Match for Michaela
| Donegal | Ulster |
| 1–12 | 2–12 |
- Date: 3 November 2012
- Venue: Casement Park, Belfast
- Referee: Maurice Deegan (Laois)
- Attendance: 18,662

= Match for Michaela =

Match for Michaela was a Gaelic football match played under floodlights at Casement Park in Belfast on Saturday 3 November 2012. The match was held in memory of Michaela McAreavey.

==Background==
All-Ireland Senior Champions Donegal played a team comprising players from the rest of Ulster in an event intended to raise funds for The Michaela Foundation. Match for Michaela was launched on 25 October 2012.

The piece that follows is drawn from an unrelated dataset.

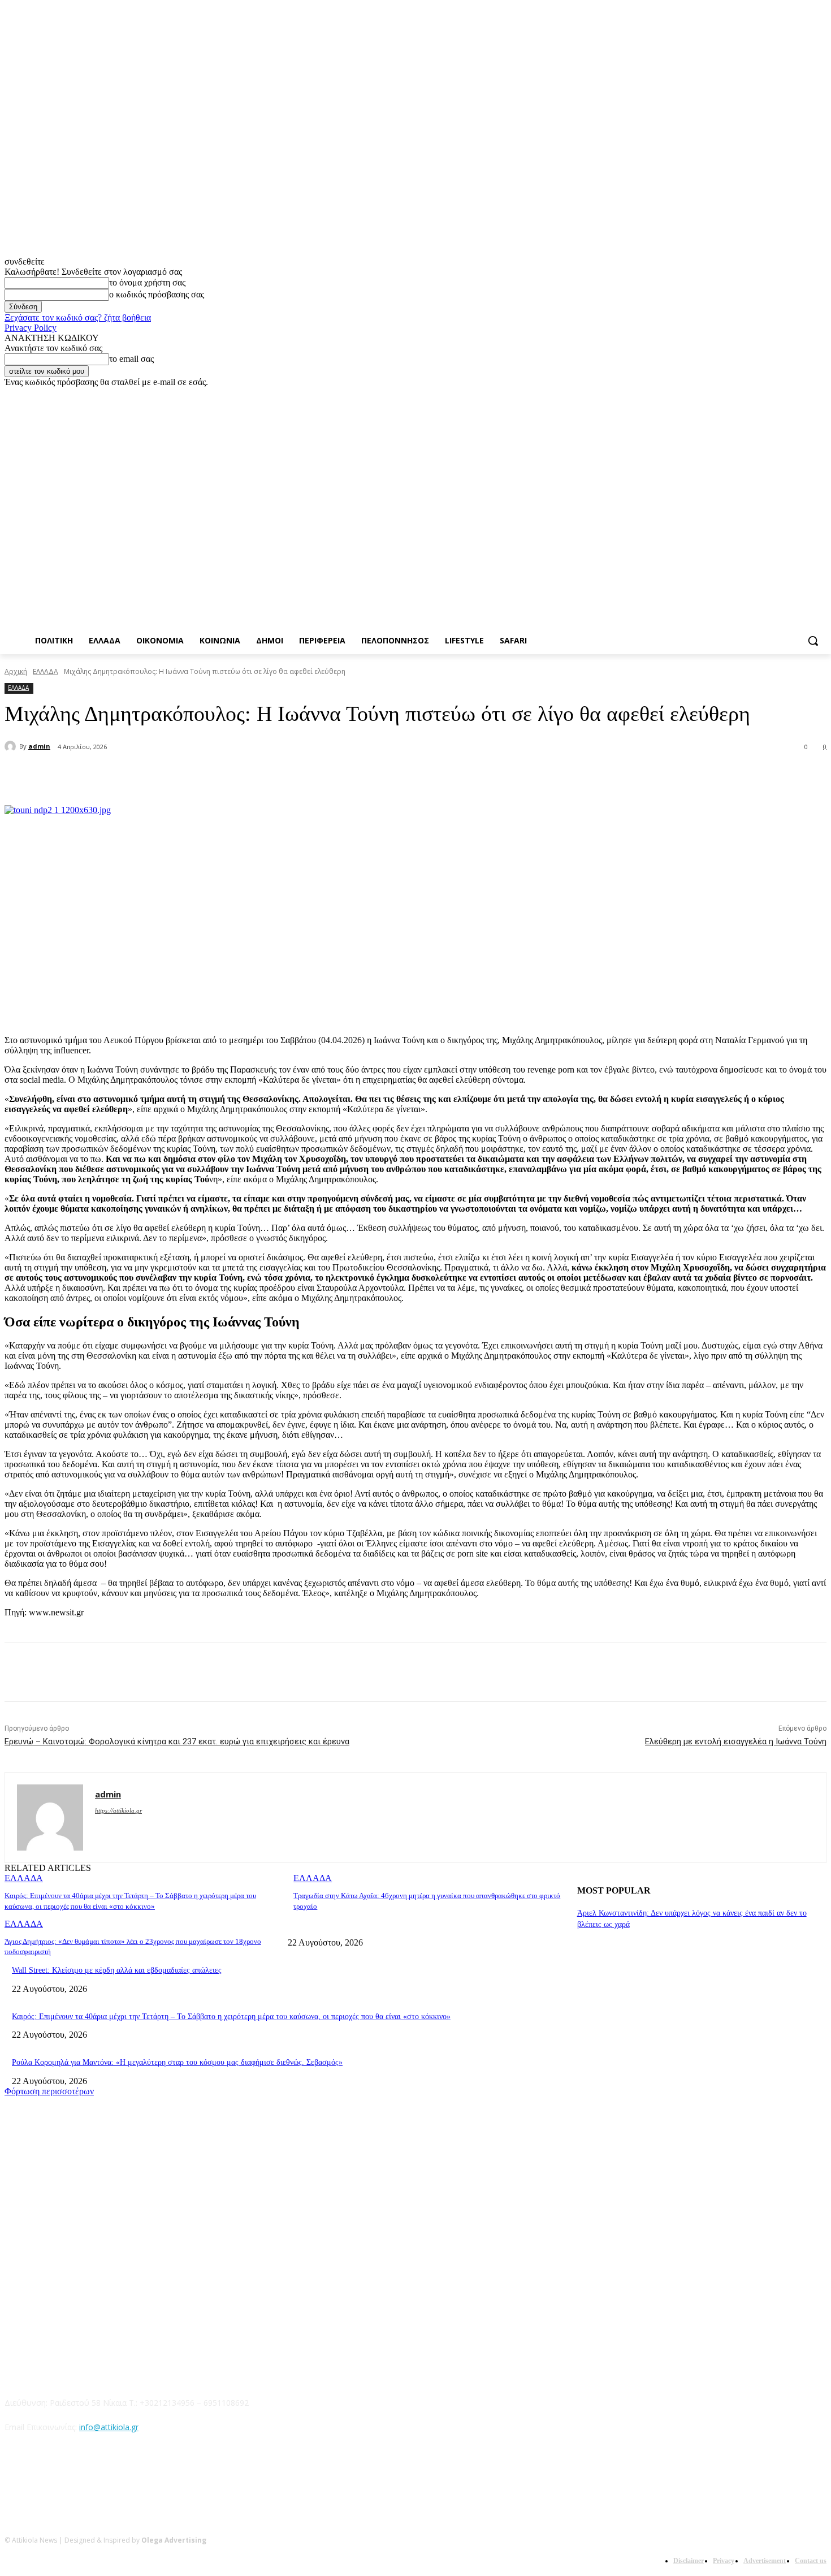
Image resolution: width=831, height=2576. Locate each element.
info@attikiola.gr (108, 2427)
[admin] (12, 746)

Match for Michaela marked the first occasion that the Donegal senior football team played since winning the 2012 All-Ireland Senior Football Championship Final on 23 September. The game took place ahead of a planned redevelopment of Casement Park.

==Team selection==

===Donegal===
Donegal manager Jim McGuinness named a squad featuring six All Stars—Paul Durcan, Frank McGlynn, Karl Lacey, Neil Gallagher, Mark McHugh and Michael Murphy. The position of Lacey, the 2012 All Stars Footballer of the Year, was in some doubt ahead of the game after he picked up a hamstring injury playing for his club Four Masters. As the final of the 2012 Donegal Senior Football Championship was the following day, players from the St Eunan's and Naomh Conaill clubs were excused. Among these were Rory Kavanagh, Leo McLoone and Anthony Thompson.

- Manager: Jim McGuinness
- Selectors: Rory Gallagher, Maxi Curran, Pat Shovelin
  - Surgical consultant: Kevin Moran
  - Team doctor: Charlie McManus
  - Team physio: Dermot Simpson
- Backroom team: Physical Therapists: Charlie Molloy, Paul Coyle, Donal Reid, JD.

===Ulster===
Ulster manager Joe Kernan named a squad containing at least one player from every county in Ulster, apart from their opponents Donegal. Four players from Tyrone were named in the squad.